■ **What is needed**
Edit the records below so that each occurrence of "GUI agent" becomes "interface assistant", with everything else left unchanged.

■ **Pointing records for text and elements**
>> Start
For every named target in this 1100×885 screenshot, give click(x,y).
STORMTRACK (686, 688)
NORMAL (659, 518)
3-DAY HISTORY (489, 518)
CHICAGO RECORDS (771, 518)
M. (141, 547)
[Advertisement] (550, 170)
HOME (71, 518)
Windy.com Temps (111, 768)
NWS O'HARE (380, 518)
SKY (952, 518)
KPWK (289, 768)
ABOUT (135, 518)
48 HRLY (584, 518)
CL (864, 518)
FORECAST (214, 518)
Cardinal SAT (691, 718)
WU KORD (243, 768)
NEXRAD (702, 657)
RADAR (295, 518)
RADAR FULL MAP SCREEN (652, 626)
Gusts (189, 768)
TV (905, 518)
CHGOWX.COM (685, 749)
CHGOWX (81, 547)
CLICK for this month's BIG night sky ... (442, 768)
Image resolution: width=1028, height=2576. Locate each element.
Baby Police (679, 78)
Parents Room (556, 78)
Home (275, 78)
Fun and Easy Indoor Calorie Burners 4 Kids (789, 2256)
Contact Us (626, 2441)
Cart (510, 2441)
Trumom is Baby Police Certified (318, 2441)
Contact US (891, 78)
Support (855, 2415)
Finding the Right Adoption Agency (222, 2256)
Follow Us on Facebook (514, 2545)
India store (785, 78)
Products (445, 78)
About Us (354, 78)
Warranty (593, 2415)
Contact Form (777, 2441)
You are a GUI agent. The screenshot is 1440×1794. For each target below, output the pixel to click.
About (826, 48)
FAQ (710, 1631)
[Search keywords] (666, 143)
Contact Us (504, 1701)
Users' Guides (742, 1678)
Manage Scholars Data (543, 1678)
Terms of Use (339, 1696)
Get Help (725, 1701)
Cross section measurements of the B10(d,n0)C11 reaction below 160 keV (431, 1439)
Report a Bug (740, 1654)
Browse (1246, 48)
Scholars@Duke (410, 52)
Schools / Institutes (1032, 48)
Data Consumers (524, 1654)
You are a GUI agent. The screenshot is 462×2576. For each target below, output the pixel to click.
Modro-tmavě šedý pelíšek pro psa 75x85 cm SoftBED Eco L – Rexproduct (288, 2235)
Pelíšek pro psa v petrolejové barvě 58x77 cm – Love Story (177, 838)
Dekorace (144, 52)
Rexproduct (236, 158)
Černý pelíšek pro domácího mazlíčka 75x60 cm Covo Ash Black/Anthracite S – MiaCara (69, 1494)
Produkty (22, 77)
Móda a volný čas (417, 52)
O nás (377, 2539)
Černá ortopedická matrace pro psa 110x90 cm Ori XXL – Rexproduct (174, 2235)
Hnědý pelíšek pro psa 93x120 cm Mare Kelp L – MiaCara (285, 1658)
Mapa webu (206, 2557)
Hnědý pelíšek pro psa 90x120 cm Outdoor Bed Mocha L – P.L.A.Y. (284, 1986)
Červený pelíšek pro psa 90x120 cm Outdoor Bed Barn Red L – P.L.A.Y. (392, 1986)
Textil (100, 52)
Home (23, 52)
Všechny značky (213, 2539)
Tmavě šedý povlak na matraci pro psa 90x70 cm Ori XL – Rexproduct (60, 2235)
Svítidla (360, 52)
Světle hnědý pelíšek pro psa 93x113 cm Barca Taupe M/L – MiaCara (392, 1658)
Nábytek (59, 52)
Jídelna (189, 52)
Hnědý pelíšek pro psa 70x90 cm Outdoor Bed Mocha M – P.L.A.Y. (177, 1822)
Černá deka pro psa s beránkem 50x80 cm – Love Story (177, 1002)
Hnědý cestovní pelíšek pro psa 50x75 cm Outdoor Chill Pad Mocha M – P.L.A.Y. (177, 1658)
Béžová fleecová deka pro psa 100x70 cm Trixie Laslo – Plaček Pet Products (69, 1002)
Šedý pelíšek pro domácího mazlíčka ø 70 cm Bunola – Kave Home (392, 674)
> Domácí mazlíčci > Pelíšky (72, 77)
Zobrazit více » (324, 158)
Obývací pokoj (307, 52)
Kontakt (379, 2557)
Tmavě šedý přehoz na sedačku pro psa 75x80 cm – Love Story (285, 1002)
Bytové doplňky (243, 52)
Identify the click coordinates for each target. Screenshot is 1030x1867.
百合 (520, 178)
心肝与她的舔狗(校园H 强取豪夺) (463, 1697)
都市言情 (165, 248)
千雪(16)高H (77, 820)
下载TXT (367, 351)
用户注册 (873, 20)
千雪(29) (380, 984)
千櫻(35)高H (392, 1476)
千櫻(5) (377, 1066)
>> End
■ **Answer to this task**
For every named target in this 1100×885 screenshot, give click(x,y).
STORMTRACK (686, 688)
NORMAL (659, 518)
3-DAY HISTORY (489, 518)
CHICAGO RECORDS (771, 518)
M. (141, 547)
[Advertisement] (550, 170)
HOME (71, 518)
Windy.com Temps (111, 768)
NWS O'HARE (380, 518)
SKY (952, 518)
KPWK (289, 768)
ABOUT (135, 518)
48 HRLY (584, 518)
CL (864, 518)
FORECAST (214, 518)
Cardinal SAT (691, 718)
WU KORD (243, 768)
NEXRAD (702, 657)
RADAR (295, 518)
RADAR FULL MAP SCREEN (652, 626)
Gusts (189, 768)
TV (905, 518)
CHGOWX.COM (685, 749)
CHGOWX (81, 547)
CLICK for this month's BIG night sky ... (442, 768)
Image resolution: width=1028, height=2576. Locate each element.
Baby Police (679, 78)
Parents Room (556, 78)
Home (275, 78)
Fun and Easy Indoor Calorie Burners 4 Kids (789, 2256)
Contact Us (626, 2441)
Cart (510, 2441)
Trumom is Baby Police Certified (318, 2441)
Contact US (891, 78)
Support (855, 2415)
Finding the Right Adoption Agency (222, 2256)
Follow Us on Facebook (514, 2545)
India store (785, 78)
Products (445, 78)
About Us (354, 78)
Warranty (593, 2415)
Contact Form (777, 2441)
You are a interface assistant. The screenshot is 1440×1794. For each target below, output the pixel to click.
About (826, 48)
FAQ (710, 1631)
[Search keywords] (666, 143)
Contact Us (504, 1701)
Users' Guides (742, 1678)
Manage Scholars Data (543, 1678)
Terms of Use (339, 1696)
Get Help (725, 1701)
Cross section measurements of the B10(d,n0)C11 reaction below 160 keV (431, 1439)
Report a Bug (740, 1654)
Browse (1246, 48)
Scholars@Duke (410, 52)
Schools / Institutes (1032, 48)
Data Consumers (524, 1654)
You are a interface assistant. The screenshot is 462×2576. For each target below, output the pixel to click.
Modro-tmavě šedý pelíšek pro psa 75x85 cm SoftBED Eco L – Rexproduct (288, 2235)
Pelíšek pro psa v petrolejové barvě 58x77 cm – Love Story (177, 838)
Dekorace (144, 52)
Rexproduct (236, 158)
Černý pelíšek pro domácího mazlíčka 75x60 cm Covo Ash Black/Anthracite S – MiaCara (69, 1494)
Produkty (22, 77)
Móda a volný čas (417, 52)
O nás (377, 2539)
Černá ortopedická matrace pro psa 110x90 cm Ori XXL – Rexproduct (174, 2235)
Hnědý pelíšek pro psa 93x120 cm Mare Kelp L – MiaCara (285, 1658)
Mapa webu (206, 2557)
Hnědý pelíšek pro psa 90x120 cm Outdoor Bed Mocha L – P.L.A.Y. (284, 1986)
Červený pelíšek pro psa 90x120 cm Outdoor Bed Barn Red L – P.L.A.Y. (392, 1986)
Textil (100, 52)
Home (23, 52)
Všechny značky (213, 2539)
Tmavě šedý povlak na matraci pro psa 90x70 cm Ori XL – Rexproduct (60, 2235)
Svítidla (360, 52)
Světle hnědý pelíšek pro psa 93x113 cm Barca Taupe M/L – MiaCara (392, 1658)
Nábytek (59, 52)
Jídelna (189, 52)
Hnědý pelíšek pro psa 70x90 cm Outdoor Bed Mocha M – P.L.A.Y. (177, 1822)
Černá deka pro psa s beránkem 50x80 cm – Love Story (177, 1002)
Hnědý cestovní pelíšek pro psa 50x75 cm Outdoor Chill Pad Mocha M – P.L.A.Y. (177, 1658)
Béžová fleecová deka pro psa 100x70 cm Trixie Laslo – Plaček Pet Products (69, 1002)
Šedý pelíšek pro domácího mazlíčka ø 70 cm Bunola – Kave Home (392, 674)
> Domácí mazlíčci > Pelíšky (72, 77)
Zobrazit více » (324, 158)
Obývací pokoj (307, 52)
Kontakt (379, 2557)
Tmavě šedý přehoz na sedačku pro psa 75x80 cm – Love Story (285, 1002)
Bytové doplňky (243, 52)
Identify the click coordinates for each target. Screenshot is 1030x1867.
百合 (520, 178)
心肝与她的舔狗(校园H 强取豪夺) (463, 1697)
都市言情 (165, 248)
千雪(16)高H (77, 820)
下载TXT (367, 351)
用户注册 (873, 20)
千雪(29) (380, 984)
千櫻(35)高H (392, 1476)
千櫻(5) (377, 1066)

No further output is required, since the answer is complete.